Macau, é actualmente um dos laboratórios de ensaio dos rápidos processos de mudança  social que são vividos na grande China inventora do mais novo regime de organização política do Estado, que se consagra na formulação “um país, dois sistemas”. Por razões de identidade que resultam da sua particular história, é plataforma escolhido pela RPC para o desenvolvimento das relações económicas, políticas e culturais com os países do mundo lusofonia.

Desde sempre Macau foi uma cidade porto, lugar de chegada, partida e abrigo, de duas zonas do mundo culturalmente diferenciados, a Europa e o Oriente. Em particular foi e é o lugar de excelência para encontro e conhecimento entre Portugal e a China. Esta característica é fundadora da identidade da cidade e continua relevante hoje, neste tempo de novas configurações das Dinâmicas Sociais Económicas e Geopolíticas.

Vem isto a propósito dos continuados ensaios que são visíveis na direcção da construção de instrumentos que visam posicionar Macau enquanto cidade criativa, em que o cinema tem necessariamente um lugar a desempenhar.

Também na actividade cinematográfica Macau pode desempenhar um lugar único em que Ocidente e Oriente se cruzam, misturam, recriam. O já próximo Festival Internacional de Cinema de Macau começa com alguma turbulência com o abandono do consagrado director Marco Muller, no entanto, é de prever que o Festival se afirme relevante no quadro competitivo dos Festivais Internacionais de Cinema classe A.
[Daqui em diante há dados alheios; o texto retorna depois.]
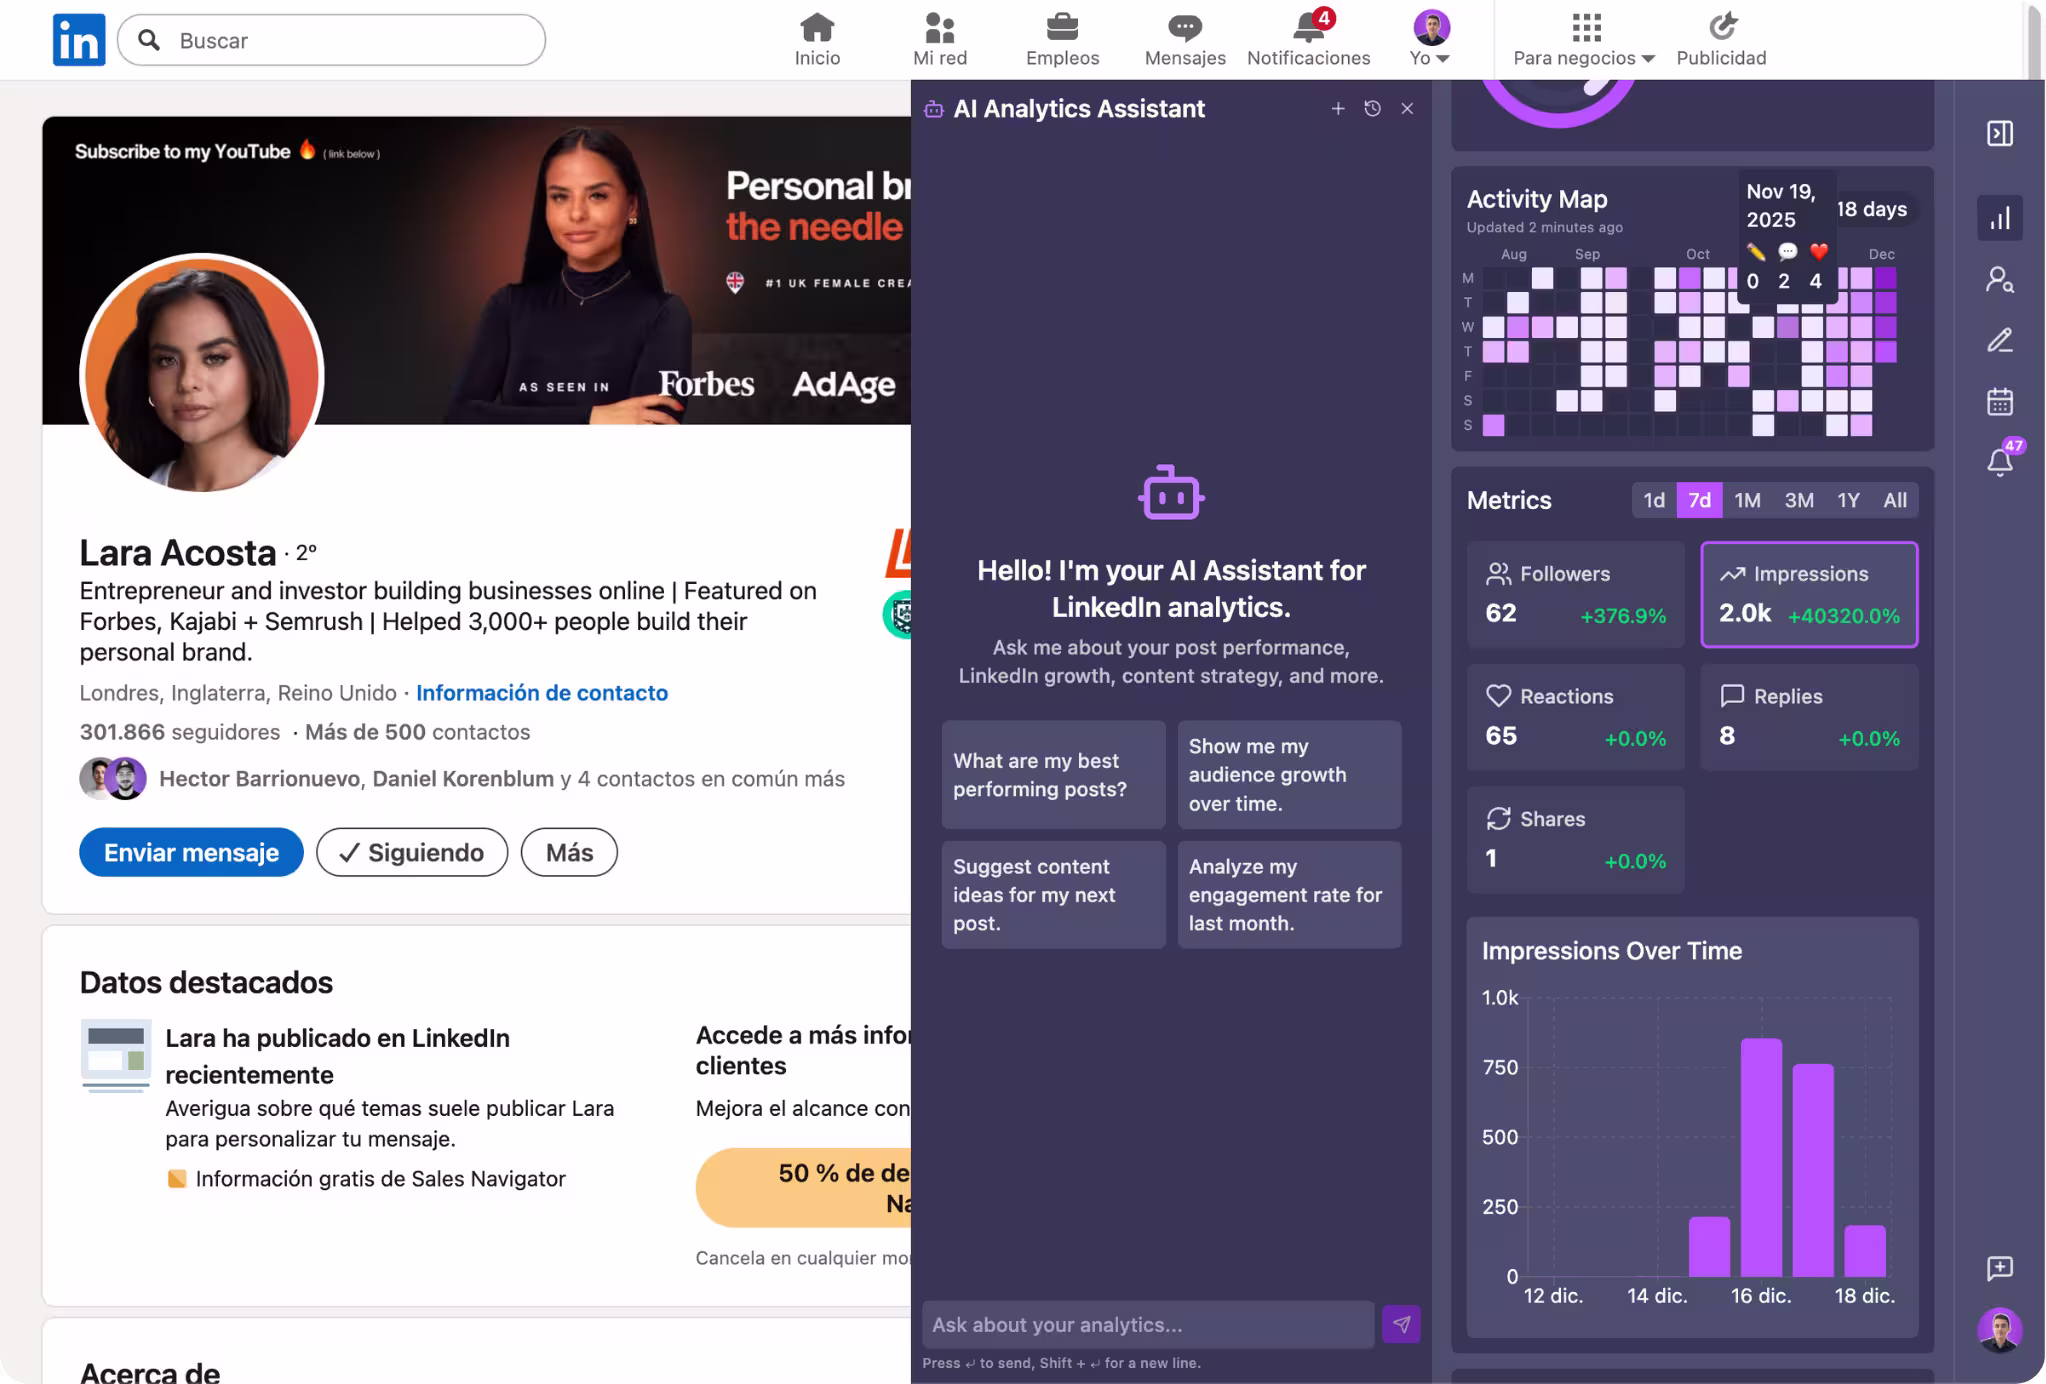Screen dimensions: 2046x1384
Task: Open Mensajes from the top navigation
Action: point(1184,27)
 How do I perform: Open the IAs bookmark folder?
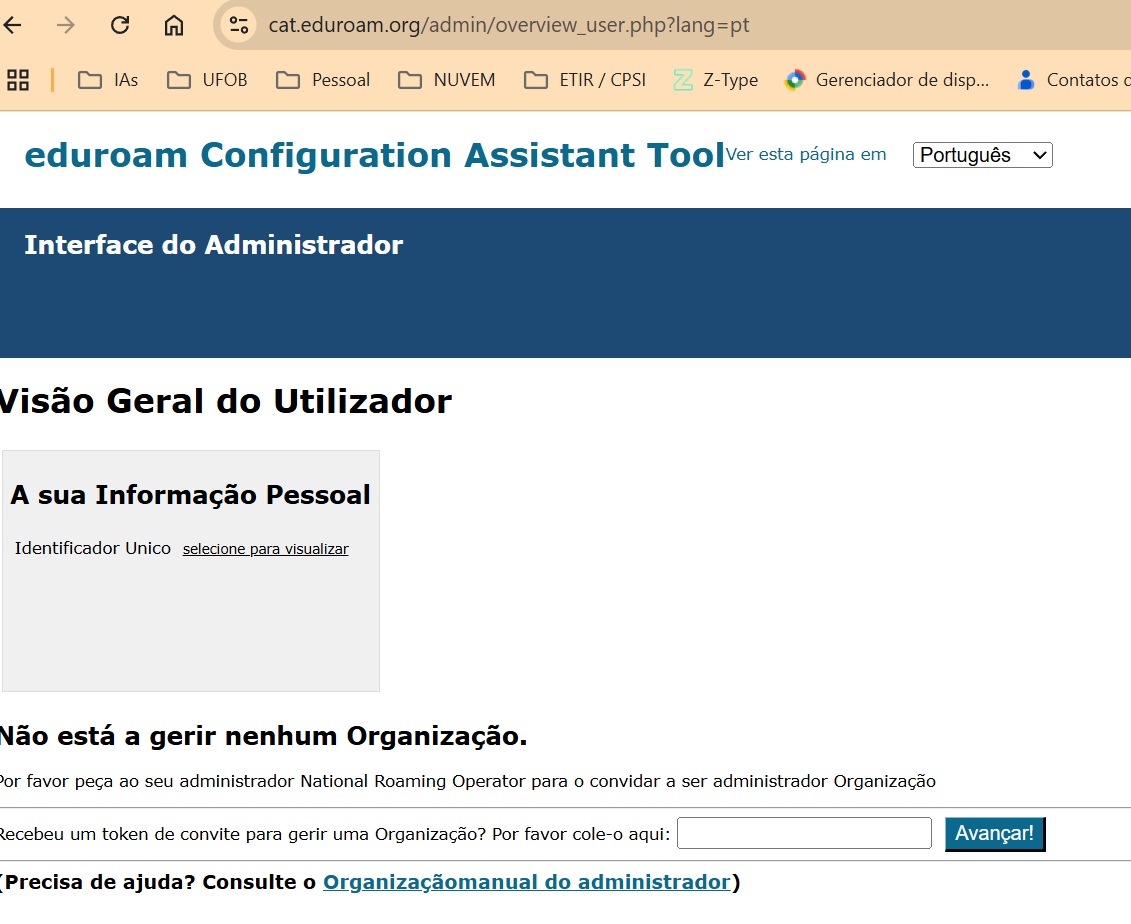(x=107, y=80)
Contribuirá em muito para visibilidade internacional do território. Quanto ao seu impute no desenvolvimento da indústria cinematográfica em Macau terá também obviamente relevância, no entanto, olhando os quadros de apoio ao cinema actualmente desenhados, verifica-se a ausência de legislação pensada para a co-produção, seja com os países da Lusofonia ou de outras geografias. Os concursos públicos existentes têm a obrigatoriedade do estatuto difícil da residência na RAEM, se por um lado este fechamento parece não corresponder à especificidade de Macau enquanto lugar de encontro e abertura aos diferentes mundos do mundo, também não está de acordo com o que o desenvolvimento da indústria cinematográfica no modelo de produção independente precisa, instrumentos facilitadores à co-produção. A co-produção, e talvez importe referir que há várias possibilidades de regular no interesse do desenvolvimento do cinema no território esses mecanismos, é seguramente uma das formas que mais pode contribuir para o desenvolvimento da actividade cinematográfica no território. Paralelamente parece igualmente interessante e possível a criação de uma licenciatura, embrionária de uma futura escola de cinema, na Universidade de Macau. São medidas estruturantes que cabem a quem pensa as estratégias de desenvolvimento da cidade, neste tempo que, como afirmou Elia  Kazan em 1986, “os filmes são o diálogo do mundo de hoje”.